New meeting strategies emerging amid ‘new normal’
Hybrid meetings combining technology and live gatherings may grow in use
The global coronavirus pandemic has thrust us all into a new and unfamiliar reality, and it has led many of us to re-examine and adapt how we communicate with customers, students, patients and loved ones. Platforms like Zoom, GoToMeeting and Adobe Connect have increasingly become a solution to many who have had to quickly solve the communication divides caused by our unexpected social separations.
These platforms have proven to be effective tools, allowing us to connect with our families, friends and co-workers, and they have provided us with a valuable connections in these times of social isolation.
If there is an optimistic note that can be extracted from the disruptions and changes caused by the COVID-19 pandemic, it may be the understanding that there is value in these new ways of communicating with each other that we otherwise may not have imagined or adopted so rapidly.
As we all emerge from our isolation, businesses should take note of the communication shift that has occurred in our lives and consider how best to integrate these remote communications technologies into their communications toolkit. By using these increasingly familiar software solutions, businesses can easily and effectively reach their internal and external audiences, with the same ease as we have reached out to family and friends.
During these times of remote communication, however, another view has emerged, as many have realized that technology alone does fully meet all our communication needs. I know teachers who have learned this as they seek to engage students without the direct contact and immediate feedback that the classroom provides. I have also learned from social workers and counselors about their everyday difficulties of connecting meaningfully to those who need them the most.
Businesses too are learning these lessons as they embrace web-based presentation platforms. They are realizing that these remote interactions alone are rarely as effective as in-person communication.
There are certain interactions that happen best among groups of participants sharing the same space –brainstorming, relationship-building and immediate feedback are examples of some of the activities that are difficult to replicate via remote technologies.
Finding new ways to replicate the success of the interactions that occur in meeting rooms, hotel ballrooms, hallways and classrooms will be a challenge as businesses transition into the “new normal” that will exist when we are past this time of forced isolation.
One solution that will likely emerge in this new environment is the hybrid meeting, which takes the best elements that a live gathering offers and combines it with distant presenters.
This seamless integration of web-based communication platforms into a traditional live event provides the opportunity to showcase the best of what these two systems offer — the human interactions and feedback that are essential to a successful live event combined with the flexibility and variety that distant voices and unique perspectives can bring.
This hybrid approach has been utilized quite successfully for decades in broadcast television and for nearly as long in corporate settings. It has always held value for business by delivering tangible benefits, such as reducing travel costs, providing flexibility in scheduling and easily connecting remote locations, such as subsidiaries, and satellite offices.
The integration of these two distinct methods of communicating into traditional broadcasts and webcasts has also been the mainstay of meeting planners, corporate producers and webcast providers for quite some time, but in the past, cost was sometimes a barrier to entry.
As point-to-point communications technologies have advanced, we have seen their acceptance move from the conference room to our home offices, to our kitchen tables. In the current environment especially, it is clear that these tools have become part of everyone’s daily life, which makes them easier to integrate into your business meeting strategy.
Technology has also advanced to provide another important link that makes the hybrid meeting possible: The integration of live “real-time” question and answers into presentations so that both the remote presenter and the audience, are active participants in the dialogue that often accompanies a presentation.

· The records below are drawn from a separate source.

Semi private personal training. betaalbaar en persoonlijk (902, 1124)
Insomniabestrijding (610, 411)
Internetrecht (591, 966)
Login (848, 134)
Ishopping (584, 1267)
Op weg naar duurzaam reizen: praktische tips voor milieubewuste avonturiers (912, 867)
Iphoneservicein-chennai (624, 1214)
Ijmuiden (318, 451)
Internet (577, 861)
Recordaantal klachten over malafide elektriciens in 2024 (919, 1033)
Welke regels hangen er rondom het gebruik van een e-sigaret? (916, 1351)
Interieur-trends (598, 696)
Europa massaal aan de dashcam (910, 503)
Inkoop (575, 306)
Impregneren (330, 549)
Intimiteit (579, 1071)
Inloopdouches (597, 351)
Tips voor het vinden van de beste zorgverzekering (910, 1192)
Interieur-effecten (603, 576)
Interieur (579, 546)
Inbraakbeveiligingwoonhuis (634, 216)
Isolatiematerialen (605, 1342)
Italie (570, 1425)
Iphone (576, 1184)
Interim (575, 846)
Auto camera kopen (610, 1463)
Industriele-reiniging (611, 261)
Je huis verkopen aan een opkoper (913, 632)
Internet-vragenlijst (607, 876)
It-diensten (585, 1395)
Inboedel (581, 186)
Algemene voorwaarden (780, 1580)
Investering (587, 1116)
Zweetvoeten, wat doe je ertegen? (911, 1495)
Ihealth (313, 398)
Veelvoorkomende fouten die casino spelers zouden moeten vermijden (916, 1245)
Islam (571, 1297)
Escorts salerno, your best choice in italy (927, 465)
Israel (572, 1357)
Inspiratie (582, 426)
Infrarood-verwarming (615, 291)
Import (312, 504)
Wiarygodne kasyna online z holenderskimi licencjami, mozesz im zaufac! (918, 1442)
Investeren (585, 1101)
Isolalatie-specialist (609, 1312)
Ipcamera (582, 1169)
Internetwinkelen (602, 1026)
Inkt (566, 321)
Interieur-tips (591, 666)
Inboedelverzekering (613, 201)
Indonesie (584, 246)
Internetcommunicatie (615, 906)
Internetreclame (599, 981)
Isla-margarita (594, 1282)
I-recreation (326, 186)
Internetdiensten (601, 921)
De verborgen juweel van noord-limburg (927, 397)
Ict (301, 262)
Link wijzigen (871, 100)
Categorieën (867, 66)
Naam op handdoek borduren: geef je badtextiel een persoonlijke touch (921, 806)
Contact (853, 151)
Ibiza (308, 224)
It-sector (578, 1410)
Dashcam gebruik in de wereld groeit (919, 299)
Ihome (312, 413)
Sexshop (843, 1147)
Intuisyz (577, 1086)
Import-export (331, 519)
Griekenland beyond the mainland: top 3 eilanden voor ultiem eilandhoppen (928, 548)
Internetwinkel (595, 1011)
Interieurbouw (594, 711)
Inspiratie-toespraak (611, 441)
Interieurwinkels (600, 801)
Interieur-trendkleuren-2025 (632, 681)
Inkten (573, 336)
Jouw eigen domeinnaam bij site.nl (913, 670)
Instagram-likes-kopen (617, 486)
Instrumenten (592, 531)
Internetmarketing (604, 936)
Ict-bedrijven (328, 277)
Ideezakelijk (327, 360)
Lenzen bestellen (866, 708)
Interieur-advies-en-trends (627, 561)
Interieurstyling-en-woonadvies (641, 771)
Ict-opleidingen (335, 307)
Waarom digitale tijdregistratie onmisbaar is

The concept of a hybrid meeting should no longer be considered out of reach for your businesses. Because there is such wide acceptance of web-based platforms, now is the time to explore the integration of these two important web technologies into your corporate meetings. In fact, integrating these technologies into your communication strategy may be a necessity in a world where the “new normal” may include changes to our professional lives, such as new social distancing measures and corporate travel restrictions.
Qualified communication partners and webcast technicians can assist you in managing the seamless integration of remote presentations into your live meetings. I cannot think of a more compelling time in our history to consider making changes to your communication strategy.
Eric Frank is president of Edify Multimedia Group, a Nashua-based video and webcasting company.